I shot that question back to Greg, who is known for his work restoring area streams—in large measure by planting trees.

“Significant large trees define all of our neighborhoods,” he wrote. “When a child grows up, a special neighborhood tree connotes a walk to school, play in the park, gathering in a safe haven with pals, or pinning up signs for a lemonade stand or garage sale.”

The largest of trees are landmarks for the entire neighborhood. Greg noted that the shade of trees gains significance “in an age of global warming.” Of course trees also aid the humanity by consuming the carbon dioxide we so massively generate and by pumping oxygen into the atmosphere.

After our exchange, I saw our neighborhood and its trees differently. I imagined Hillsdale denuded of trees—the way a hillside looks after a clear cut. I fear that blight, insects, landslides, poison or even human weapons could make my terrible imagining reality.

We take our trees for granted. Worse, we act in ways that endanger them. Just thinking of trees, and valuing them for their beauty and utility, broadens our sense of community. We humans are merely one group in a community of life. We ignore our shared place at our peril.

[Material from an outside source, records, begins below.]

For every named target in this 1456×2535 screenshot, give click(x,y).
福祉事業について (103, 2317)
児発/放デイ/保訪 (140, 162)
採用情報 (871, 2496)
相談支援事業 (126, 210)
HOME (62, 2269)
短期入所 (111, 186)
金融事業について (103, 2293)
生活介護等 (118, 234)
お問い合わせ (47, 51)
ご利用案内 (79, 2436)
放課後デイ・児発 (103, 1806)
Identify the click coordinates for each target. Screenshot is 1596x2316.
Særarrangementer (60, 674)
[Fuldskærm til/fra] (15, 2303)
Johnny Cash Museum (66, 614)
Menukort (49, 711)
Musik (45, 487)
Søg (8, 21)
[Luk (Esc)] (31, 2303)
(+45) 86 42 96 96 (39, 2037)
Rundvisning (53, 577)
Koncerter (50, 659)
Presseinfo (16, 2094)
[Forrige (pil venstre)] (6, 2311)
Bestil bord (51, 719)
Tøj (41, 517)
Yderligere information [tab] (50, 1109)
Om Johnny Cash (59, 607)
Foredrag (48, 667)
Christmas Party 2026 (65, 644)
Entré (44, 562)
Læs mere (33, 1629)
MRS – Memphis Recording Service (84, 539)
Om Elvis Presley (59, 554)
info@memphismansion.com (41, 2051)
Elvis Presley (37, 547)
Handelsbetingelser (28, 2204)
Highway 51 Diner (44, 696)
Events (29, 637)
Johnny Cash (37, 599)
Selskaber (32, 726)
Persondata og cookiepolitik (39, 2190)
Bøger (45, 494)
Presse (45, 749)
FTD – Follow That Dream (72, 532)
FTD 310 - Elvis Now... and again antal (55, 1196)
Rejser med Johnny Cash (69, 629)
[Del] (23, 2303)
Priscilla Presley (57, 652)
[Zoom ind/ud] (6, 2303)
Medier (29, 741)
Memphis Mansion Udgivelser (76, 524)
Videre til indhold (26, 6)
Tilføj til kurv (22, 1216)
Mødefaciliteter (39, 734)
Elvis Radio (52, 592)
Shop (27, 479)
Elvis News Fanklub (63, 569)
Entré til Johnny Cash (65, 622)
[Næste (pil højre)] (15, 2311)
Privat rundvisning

One final thought: Trees, our oldest life forms, bind us across time. In our own Hillsdale, one tree in particular spans no fewer than seven generations. The ancient oak on 29th Place sprang from its acorn origins before the signing of the U.S. Constitution. In relatively recent times, it has been lovingly cared for by its admiring human neighbors. Witness the cables that support its massive branches. Note the plaque marking its “heritage” tree status.

I’m not into worshiping trees, but I confess a reverence for this giant oak. When I meet newcomers to Hillsdale, I always acquaint them with this our most “senior citizen,” oldest neighbor and enduring friend.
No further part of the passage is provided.